** DATASET **
● ● ●

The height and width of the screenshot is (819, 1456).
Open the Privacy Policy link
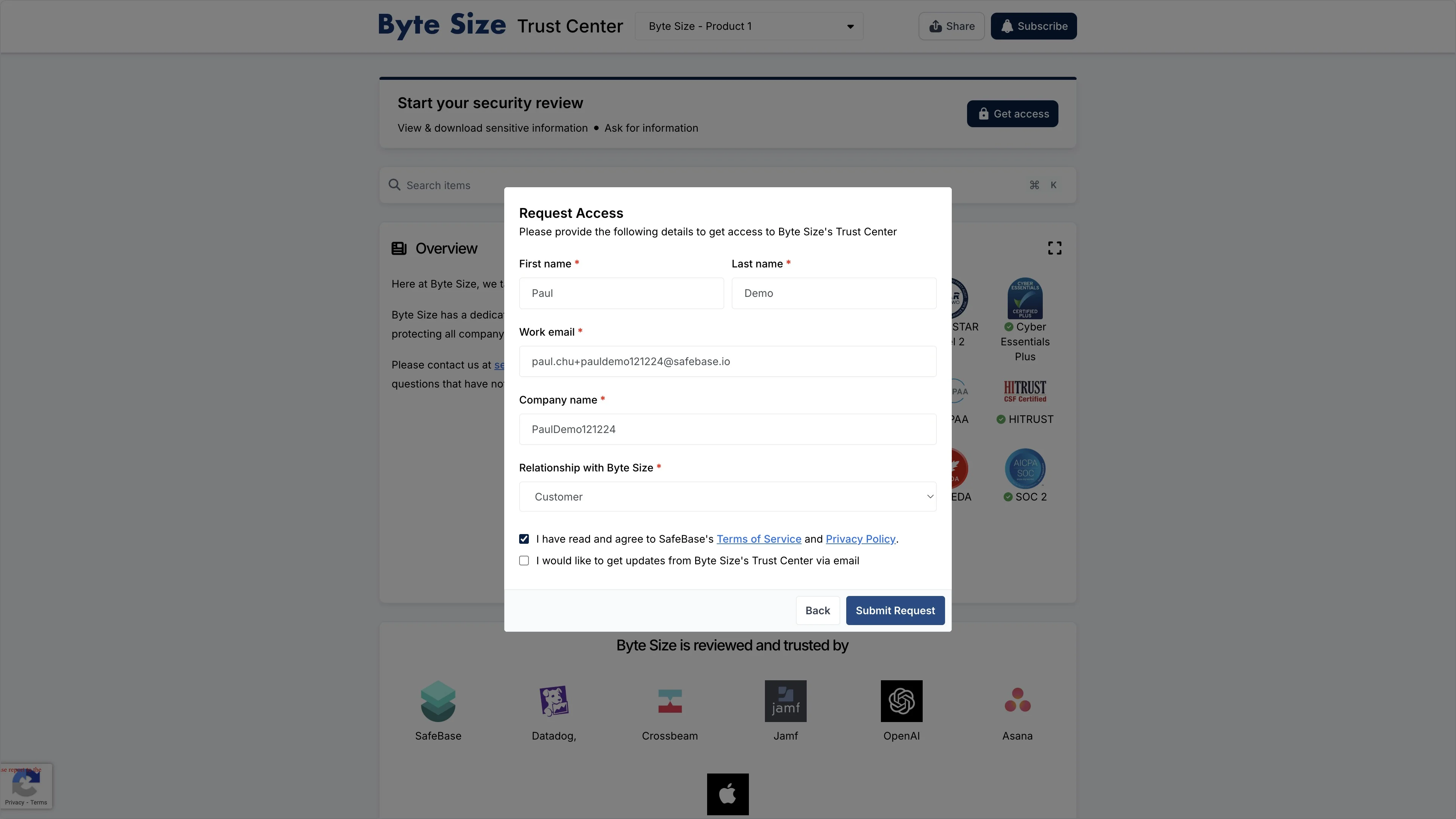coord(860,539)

● ● ●

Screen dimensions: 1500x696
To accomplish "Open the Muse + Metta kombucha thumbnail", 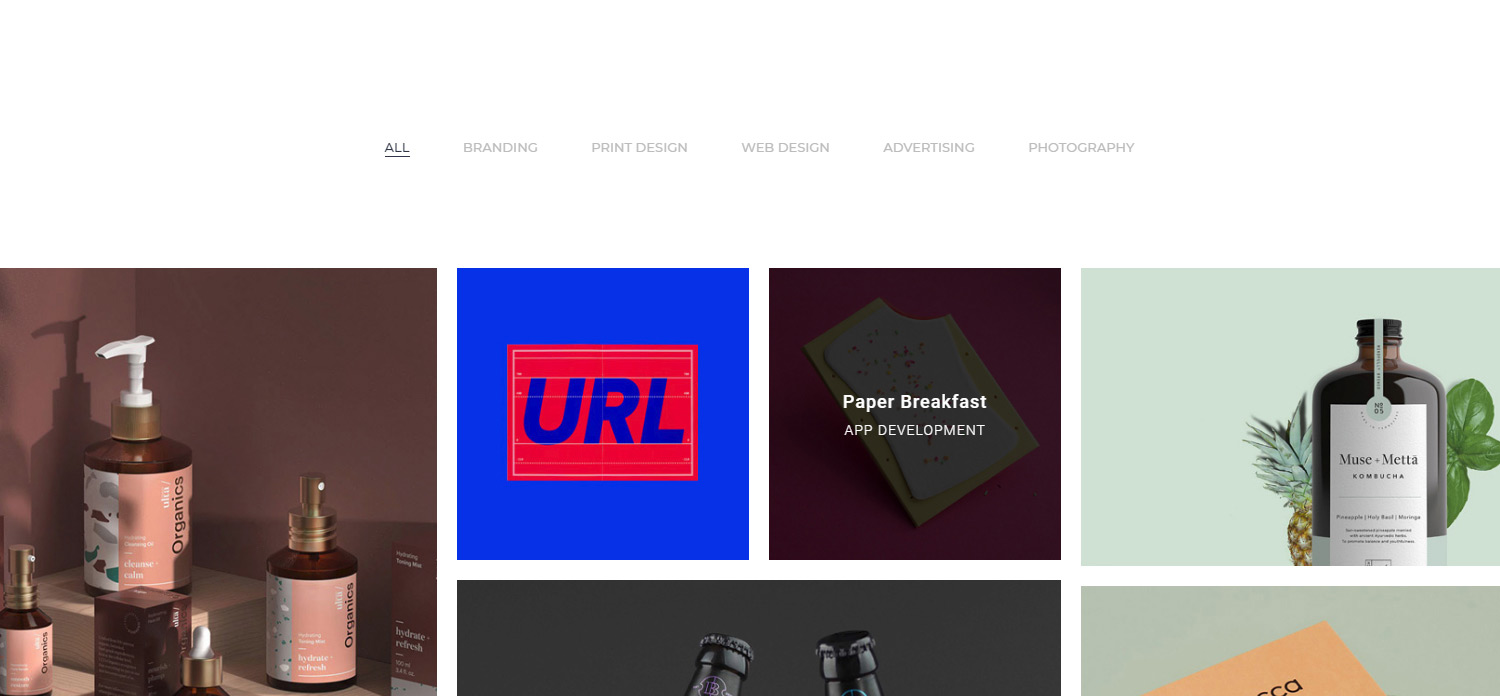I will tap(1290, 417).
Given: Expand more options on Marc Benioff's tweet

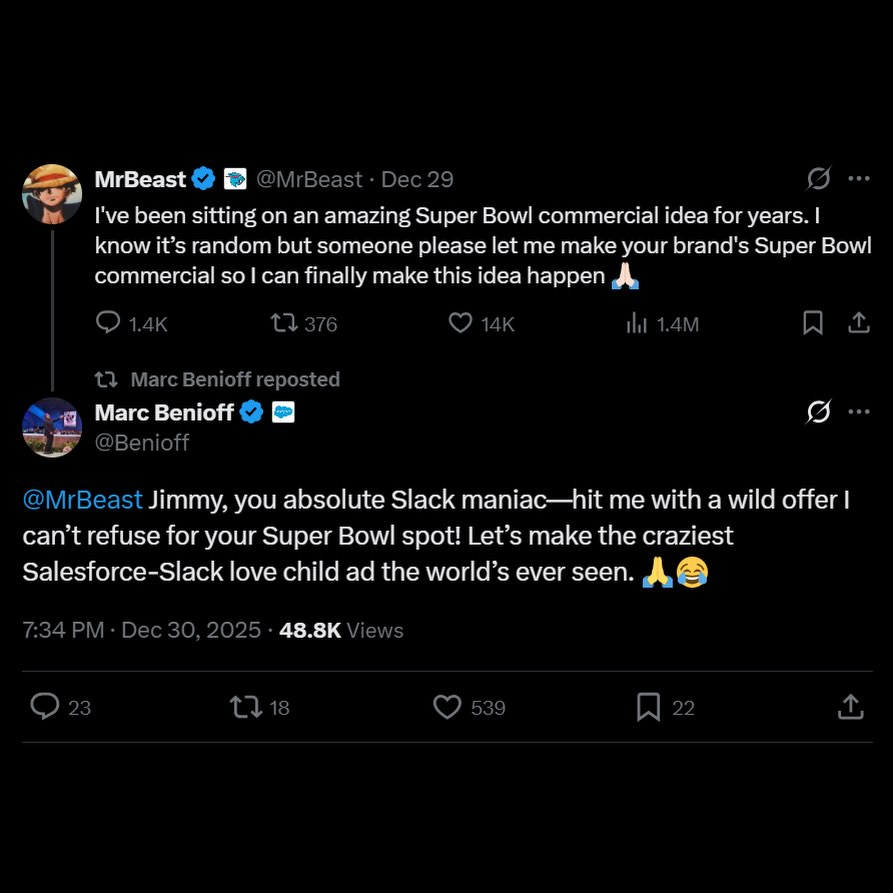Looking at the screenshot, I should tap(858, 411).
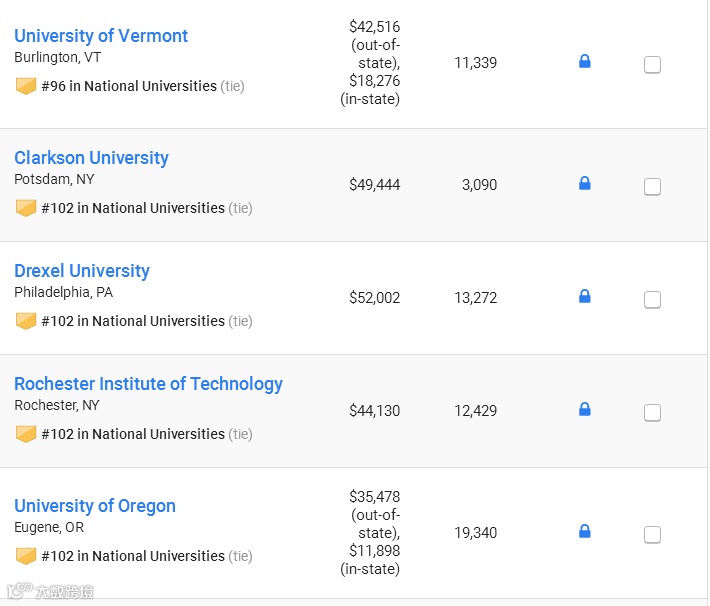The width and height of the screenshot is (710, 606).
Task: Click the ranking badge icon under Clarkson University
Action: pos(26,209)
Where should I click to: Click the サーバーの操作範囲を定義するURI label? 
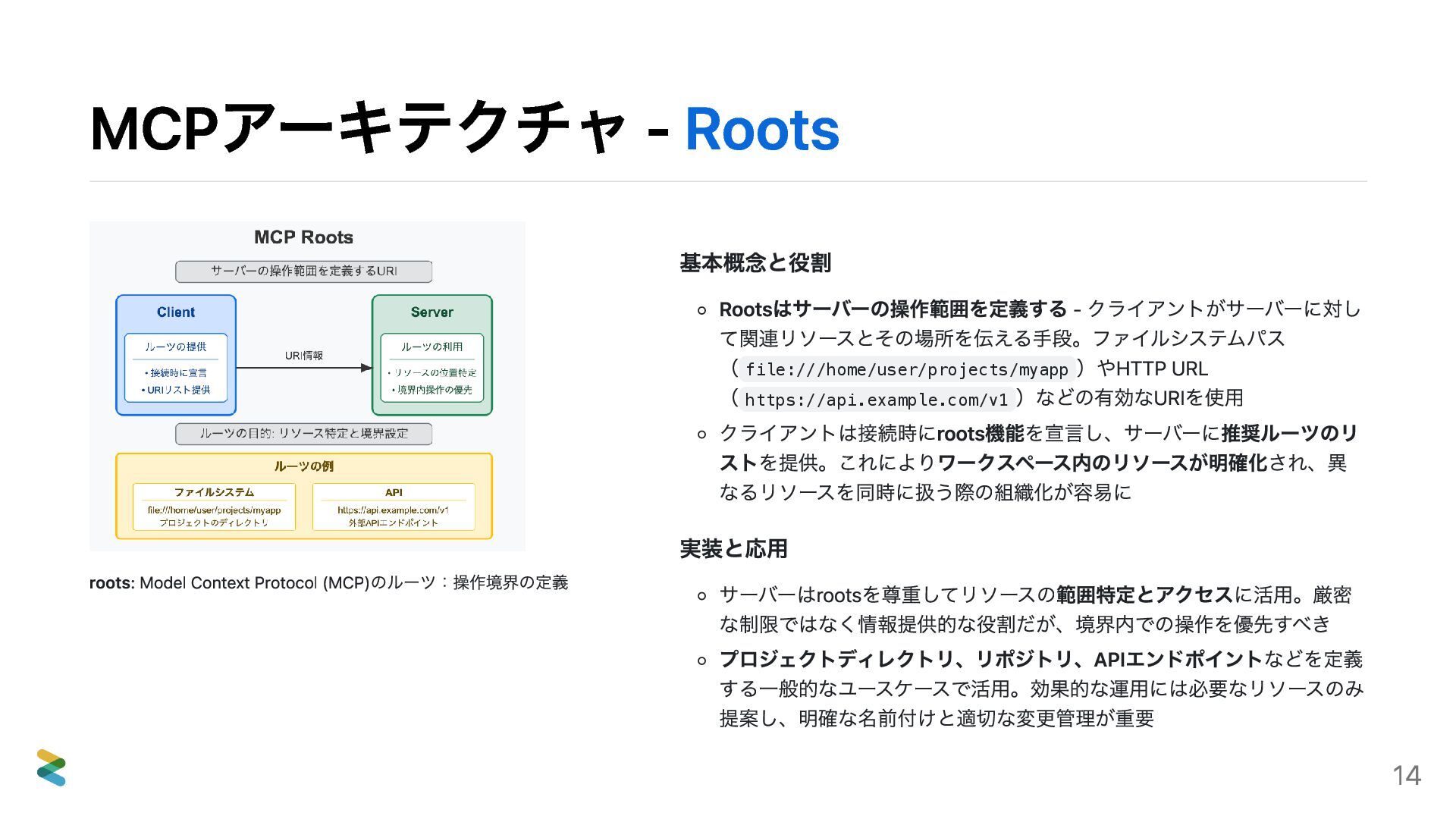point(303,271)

● ● ●

** REQUIREMENTS **
Pull out every line of the material above that contains the string "Click". Case counts.

** OUTPUT FOR THIS TASK **
Task: Click the ranking badge icon under Clarkson University
Where should I click to: Click the サーバーの操作範囲を定義するURI label? 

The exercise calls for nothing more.